Exercise details
Return the part of the Tony Russel biography starting at "Russel founded the" and ending at "Planets filmed concurrently.", copied word for word.

American actor (1925–2017)

Tony Russel (born Antonio Pietro Russo, and sometimes credited as Tony Russo or Tony Russell; November 23, 1925 – March 18, 2017) was an American actor. He was noted for having worked extensively in the Italian film industry in the mid-1960s, and for his work as a voice actor where he was the founder and president of the English Language Dubbers Association (ELDA) in Italy. He was one of several American actors who turned down the lead of A Fistful of Dollars.

==Biography==
Born in Kenosha, Wisconsin, from Italian immigrants, Russel served in the United States Army Air Forces during World War II. He then studied at University of Wisconsin-Madison.

Russel founded the English Languages Dubbers Association of Rome (ELDA) in 1954, providing dubbing services for films and becoming the leading English dubbing group in Europe. He was responsible for uniting all of the rival organizations operating in the city, and served as president until 1966, when he was succeeded by Roger Browne.

After making Burt Topper's War is Hell (1963), he went to Italy first appearing in the title role of La leggenda di Fra Diavolo. He then appeared in several sword and sandal and Eurospy films, including Secret of the Sphinx (1964) and Gladiators Seven (1964). Russel played Zorro in Behind the Mask of Zorro (1965); he had originally tested for the role of Walt Disney's Zorro but lost out to Guy Williams. Among Russel's starring roles are parts in the sci-fi epics Wild, Wild Planet (1965) and its sequel, War of the Planets filmed concurrently.

[Stored dataset items]
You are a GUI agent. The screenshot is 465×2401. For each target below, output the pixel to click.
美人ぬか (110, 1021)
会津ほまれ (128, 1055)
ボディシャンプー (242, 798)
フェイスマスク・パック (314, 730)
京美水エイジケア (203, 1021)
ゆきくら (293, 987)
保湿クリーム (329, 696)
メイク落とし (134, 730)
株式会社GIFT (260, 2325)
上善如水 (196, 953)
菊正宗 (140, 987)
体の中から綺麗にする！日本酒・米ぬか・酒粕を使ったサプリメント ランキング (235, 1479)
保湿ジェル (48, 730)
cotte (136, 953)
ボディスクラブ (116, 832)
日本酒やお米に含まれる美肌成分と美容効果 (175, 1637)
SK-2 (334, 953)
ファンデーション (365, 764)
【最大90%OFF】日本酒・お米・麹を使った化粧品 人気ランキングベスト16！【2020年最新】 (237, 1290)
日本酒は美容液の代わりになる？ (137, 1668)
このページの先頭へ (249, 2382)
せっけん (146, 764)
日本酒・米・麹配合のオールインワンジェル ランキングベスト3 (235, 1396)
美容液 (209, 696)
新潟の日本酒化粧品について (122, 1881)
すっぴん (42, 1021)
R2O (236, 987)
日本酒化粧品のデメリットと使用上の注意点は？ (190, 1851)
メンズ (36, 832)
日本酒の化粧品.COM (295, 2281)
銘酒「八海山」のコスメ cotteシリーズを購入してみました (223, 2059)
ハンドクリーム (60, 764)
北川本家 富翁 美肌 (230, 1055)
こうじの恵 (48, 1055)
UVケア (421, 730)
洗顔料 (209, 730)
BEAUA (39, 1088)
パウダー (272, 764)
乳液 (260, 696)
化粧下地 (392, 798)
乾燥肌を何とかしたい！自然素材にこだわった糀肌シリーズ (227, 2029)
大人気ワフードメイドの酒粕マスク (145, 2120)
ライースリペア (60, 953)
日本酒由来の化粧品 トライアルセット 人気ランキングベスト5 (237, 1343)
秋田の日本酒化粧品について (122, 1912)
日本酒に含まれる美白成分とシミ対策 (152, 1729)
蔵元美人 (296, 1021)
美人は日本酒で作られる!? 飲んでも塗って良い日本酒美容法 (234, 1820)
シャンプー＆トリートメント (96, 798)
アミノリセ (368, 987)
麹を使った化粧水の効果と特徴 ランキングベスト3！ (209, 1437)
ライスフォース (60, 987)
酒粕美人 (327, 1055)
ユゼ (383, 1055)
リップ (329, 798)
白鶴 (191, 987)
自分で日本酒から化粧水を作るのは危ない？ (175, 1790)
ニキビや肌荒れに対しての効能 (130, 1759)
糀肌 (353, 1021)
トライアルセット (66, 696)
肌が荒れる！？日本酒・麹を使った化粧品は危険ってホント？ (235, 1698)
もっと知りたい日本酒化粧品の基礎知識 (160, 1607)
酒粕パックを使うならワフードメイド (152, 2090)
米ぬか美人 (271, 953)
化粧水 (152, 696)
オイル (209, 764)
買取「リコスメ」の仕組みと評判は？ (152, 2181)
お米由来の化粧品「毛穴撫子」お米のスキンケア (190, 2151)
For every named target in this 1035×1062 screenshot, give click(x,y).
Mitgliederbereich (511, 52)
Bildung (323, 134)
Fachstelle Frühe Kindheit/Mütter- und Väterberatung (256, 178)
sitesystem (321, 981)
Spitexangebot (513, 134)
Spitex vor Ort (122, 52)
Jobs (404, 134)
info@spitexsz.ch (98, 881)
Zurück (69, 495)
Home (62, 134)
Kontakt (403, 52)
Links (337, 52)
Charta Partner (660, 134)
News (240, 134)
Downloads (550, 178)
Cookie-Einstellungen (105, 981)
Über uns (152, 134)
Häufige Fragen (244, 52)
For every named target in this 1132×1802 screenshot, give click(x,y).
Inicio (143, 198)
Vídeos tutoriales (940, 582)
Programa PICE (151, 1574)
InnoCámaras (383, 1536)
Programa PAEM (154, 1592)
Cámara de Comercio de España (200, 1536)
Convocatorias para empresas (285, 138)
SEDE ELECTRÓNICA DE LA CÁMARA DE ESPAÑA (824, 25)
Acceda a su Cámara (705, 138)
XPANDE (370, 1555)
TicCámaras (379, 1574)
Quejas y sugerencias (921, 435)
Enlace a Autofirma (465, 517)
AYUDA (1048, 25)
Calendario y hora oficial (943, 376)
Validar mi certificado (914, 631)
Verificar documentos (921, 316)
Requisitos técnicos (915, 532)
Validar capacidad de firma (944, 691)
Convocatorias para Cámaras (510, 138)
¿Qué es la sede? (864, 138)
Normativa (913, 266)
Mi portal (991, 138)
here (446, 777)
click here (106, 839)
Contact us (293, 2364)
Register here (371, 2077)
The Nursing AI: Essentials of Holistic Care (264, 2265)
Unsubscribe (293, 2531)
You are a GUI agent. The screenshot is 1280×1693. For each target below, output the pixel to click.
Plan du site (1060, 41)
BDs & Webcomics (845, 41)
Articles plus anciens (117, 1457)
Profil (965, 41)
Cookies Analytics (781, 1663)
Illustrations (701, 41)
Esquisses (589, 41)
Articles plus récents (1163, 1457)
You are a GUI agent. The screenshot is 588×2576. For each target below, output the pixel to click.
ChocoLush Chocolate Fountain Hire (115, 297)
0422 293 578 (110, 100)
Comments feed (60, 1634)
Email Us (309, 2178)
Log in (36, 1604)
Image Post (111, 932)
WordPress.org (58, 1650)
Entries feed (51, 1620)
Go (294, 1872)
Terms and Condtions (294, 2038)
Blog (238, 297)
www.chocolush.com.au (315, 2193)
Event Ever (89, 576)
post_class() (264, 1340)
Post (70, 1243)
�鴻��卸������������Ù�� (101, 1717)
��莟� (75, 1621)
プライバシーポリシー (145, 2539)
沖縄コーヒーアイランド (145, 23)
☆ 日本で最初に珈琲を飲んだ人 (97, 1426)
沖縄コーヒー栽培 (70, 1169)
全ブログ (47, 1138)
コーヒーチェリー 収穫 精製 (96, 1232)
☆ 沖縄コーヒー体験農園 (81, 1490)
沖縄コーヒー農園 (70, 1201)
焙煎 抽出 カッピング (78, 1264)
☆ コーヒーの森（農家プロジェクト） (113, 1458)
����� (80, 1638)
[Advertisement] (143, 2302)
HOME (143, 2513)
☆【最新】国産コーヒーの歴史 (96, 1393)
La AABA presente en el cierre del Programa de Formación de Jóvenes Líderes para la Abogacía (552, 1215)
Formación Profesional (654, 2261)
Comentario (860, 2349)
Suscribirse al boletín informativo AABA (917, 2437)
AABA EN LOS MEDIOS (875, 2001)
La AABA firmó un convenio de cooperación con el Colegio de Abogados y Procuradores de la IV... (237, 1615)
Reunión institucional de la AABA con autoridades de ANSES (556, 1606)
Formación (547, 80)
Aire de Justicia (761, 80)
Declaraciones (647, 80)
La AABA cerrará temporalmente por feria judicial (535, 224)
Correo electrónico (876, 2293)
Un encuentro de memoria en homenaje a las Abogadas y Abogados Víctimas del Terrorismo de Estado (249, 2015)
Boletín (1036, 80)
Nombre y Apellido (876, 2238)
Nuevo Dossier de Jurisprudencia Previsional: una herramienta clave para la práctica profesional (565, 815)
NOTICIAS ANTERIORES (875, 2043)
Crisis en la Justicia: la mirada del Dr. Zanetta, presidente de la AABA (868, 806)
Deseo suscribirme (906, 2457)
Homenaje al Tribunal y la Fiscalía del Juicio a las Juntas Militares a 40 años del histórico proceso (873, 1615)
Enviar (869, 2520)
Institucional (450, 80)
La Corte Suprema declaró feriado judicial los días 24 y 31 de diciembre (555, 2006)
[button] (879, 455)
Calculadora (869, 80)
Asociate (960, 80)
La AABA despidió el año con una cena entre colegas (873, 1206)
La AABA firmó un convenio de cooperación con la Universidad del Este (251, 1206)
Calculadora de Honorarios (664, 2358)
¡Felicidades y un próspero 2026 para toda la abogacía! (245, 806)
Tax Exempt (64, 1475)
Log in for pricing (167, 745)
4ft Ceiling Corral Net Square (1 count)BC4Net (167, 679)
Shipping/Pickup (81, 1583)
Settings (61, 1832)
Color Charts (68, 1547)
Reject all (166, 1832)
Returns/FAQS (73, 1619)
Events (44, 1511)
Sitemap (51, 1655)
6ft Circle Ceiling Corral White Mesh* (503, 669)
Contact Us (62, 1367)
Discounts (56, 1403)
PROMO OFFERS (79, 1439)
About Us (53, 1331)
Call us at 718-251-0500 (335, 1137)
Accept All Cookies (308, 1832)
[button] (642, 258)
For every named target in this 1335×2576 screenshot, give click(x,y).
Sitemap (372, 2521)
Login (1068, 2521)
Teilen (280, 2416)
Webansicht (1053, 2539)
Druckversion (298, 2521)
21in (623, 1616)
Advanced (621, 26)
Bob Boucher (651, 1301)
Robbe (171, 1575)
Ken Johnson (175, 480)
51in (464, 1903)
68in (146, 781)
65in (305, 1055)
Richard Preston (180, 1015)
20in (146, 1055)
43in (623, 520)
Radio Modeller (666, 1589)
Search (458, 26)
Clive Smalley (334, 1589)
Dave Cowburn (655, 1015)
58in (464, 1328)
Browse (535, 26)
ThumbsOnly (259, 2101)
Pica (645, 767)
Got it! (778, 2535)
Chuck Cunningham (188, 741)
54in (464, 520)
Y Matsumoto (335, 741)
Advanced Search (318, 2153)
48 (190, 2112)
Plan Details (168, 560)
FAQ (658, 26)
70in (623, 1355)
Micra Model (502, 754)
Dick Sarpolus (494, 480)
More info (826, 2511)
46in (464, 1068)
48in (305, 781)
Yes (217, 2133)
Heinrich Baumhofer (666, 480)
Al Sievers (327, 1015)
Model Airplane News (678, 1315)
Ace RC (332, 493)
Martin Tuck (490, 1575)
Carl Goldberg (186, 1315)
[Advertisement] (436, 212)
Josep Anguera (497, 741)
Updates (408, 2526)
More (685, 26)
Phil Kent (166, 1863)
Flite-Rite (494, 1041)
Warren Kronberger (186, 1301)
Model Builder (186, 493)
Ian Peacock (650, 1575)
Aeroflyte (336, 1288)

Result for this exercise
Russel founded the English Languages Dubbers Association of Rome (ELDA) in 1954, providing dubbing services for films and becoming the leading English dubbing group in Europe. He was responsible for uniting all of the rival organizations operating in the city, and served as president until 1966, when he was succeeded by Roger Browne.

After making Burt Topper's War is Hell (1963), he went to Italy first appearing in the title role of La leggenda di Fra Diavolo. He then appeared in several sword and sandal and Eurospy films, including Secret of the Sphinx (1964) and Gladiators Seven (1964). Russel played Zorro in Behind the Mask of Zorro (1965); he had originally tested for the role of Walt Disney's Zorro but lost out to Guy Williams. Among Russel's starring roles are parts in the sci-fi epics Wild, Wild Planet (1965) and its sequel, War of the Planets filmed concurrently.